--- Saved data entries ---
------------------------------------

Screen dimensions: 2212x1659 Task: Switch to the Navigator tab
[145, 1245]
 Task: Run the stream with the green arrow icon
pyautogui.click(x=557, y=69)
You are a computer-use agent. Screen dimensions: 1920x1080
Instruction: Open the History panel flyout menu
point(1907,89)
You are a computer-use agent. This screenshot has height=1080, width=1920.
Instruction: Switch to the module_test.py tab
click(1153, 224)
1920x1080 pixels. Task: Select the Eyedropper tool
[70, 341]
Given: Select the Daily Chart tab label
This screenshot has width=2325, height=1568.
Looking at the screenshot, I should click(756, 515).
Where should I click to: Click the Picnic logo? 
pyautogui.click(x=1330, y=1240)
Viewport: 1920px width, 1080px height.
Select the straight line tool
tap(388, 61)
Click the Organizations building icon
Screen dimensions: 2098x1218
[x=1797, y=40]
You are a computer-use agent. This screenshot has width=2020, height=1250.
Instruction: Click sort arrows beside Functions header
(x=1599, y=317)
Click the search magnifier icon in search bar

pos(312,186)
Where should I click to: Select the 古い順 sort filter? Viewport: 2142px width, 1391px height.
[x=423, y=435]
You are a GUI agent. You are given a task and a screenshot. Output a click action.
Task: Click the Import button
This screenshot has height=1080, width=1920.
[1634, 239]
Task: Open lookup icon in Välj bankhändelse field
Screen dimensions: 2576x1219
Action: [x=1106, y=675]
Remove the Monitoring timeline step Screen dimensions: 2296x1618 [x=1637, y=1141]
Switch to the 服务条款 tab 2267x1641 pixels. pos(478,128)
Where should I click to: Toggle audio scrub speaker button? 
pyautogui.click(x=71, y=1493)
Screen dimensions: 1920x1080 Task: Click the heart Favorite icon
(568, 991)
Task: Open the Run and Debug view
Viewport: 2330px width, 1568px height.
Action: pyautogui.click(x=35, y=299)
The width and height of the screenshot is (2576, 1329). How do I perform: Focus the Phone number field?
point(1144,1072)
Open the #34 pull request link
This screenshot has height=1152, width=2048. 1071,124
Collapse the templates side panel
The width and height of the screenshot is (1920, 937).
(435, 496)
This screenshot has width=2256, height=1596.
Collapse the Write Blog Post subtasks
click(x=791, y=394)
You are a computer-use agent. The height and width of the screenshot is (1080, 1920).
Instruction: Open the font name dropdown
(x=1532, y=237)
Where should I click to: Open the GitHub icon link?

------------------------------------

--- WHAT TO PRODUCE ---
Copy out each line of the entries above that holds "computer".

--- REPLY TO THE TASK ---
You are a computer-use agent. Screen dimensions: 1920x1080
You are a computer-use agent. This screenshot has height=1080, width=1920.
You are a computer-use agent. This screenshot has width=2020, height=1250.
You are a computer-use agent. The height and width of the screenshot is (1080, 1920).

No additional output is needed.